» **GOAL OF THE EXERCISE**
Identify each line in the items below that contains the word "Open" with matching case, and copy those lines.

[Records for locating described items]
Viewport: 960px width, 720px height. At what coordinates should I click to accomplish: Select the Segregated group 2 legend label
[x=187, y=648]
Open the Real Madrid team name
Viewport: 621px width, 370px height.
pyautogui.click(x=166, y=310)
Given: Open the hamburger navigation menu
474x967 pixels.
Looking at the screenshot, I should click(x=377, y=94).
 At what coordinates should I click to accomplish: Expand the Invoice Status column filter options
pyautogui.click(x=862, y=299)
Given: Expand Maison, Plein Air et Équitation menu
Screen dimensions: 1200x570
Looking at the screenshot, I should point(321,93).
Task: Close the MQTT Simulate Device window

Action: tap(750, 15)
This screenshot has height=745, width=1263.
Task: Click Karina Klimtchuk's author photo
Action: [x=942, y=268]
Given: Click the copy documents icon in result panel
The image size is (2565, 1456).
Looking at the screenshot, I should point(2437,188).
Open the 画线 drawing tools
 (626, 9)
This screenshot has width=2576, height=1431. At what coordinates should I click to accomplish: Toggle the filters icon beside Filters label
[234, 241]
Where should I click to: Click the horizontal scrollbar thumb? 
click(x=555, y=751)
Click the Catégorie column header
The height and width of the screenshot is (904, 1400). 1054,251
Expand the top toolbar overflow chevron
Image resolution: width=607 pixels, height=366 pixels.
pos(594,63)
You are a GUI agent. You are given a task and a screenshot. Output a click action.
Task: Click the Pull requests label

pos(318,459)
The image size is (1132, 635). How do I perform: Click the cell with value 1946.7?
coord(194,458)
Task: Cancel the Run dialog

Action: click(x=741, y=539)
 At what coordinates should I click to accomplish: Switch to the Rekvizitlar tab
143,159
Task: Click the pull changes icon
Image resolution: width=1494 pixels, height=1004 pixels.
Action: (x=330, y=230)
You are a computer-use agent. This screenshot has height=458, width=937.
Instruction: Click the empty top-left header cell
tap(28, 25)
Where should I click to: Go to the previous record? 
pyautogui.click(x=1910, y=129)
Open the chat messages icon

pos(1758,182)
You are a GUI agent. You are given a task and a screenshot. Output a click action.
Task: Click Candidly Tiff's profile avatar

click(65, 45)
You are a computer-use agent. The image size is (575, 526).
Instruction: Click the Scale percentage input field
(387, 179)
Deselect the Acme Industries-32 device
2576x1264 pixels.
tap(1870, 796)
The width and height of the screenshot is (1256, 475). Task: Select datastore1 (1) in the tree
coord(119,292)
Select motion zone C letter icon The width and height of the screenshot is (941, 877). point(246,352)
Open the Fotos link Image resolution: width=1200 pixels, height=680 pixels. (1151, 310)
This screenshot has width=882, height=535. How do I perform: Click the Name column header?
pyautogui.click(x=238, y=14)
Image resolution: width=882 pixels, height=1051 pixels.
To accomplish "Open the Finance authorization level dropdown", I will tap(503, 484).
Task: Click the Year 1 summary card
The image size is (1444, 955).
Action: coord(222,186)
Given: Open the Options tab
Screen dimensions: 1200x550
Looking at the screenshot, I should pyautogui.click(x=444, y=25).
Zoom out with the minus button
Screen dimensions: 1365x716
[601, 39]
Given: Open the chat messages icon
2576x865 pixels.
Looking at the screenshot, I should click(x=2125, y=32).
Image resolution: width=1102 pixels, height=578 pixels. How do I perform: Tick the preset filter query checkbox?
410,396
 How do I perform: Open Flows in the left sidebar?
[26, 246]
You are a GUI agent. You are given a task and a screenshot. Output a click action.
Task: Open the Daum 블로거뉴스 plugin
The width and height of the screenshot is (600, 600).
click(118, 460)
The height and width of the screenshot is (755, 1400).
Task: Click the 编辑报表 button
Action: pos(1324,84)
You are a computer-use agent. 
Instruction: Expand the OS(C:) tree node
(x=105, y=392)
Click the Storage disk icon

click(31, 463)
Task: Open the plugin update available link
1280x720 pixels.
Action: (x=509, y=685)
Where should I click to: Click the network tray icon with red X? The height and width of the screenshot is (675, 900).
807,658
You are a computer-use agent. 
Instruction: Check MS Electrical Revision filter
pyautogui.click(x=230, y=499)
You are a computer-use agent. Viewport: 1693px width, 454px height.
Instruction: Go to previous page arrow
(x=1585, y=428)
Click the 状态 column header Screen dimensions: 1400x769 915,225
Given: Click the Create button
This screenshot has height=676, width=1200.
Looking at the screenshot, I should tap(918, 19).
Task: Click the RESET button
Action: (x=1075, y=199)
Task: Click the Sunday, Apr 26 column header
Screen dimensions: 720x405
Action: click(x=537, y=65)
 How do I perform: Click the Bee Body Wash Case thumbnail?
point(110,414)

» **WORKED SOLUTION**
Open the Real Madrid team name
Given: Open the hamburger navigation menu
Open the 画线 drawing tools
Open the chat messages icon
Open the Fotos link Image resolution: width=1200 pixels, height=680 pixels. (1151, 310)
To accomplish "Open the Finance authorization level dropdown", I will tap(503, 484).
Given: Open the Options tab
Given: Open the chat messages icon
 How do I perform: Open Flows in the left sidebar?
Task: Open the Daum 블로거뉴스 plugin
Task: Open the plugin update available link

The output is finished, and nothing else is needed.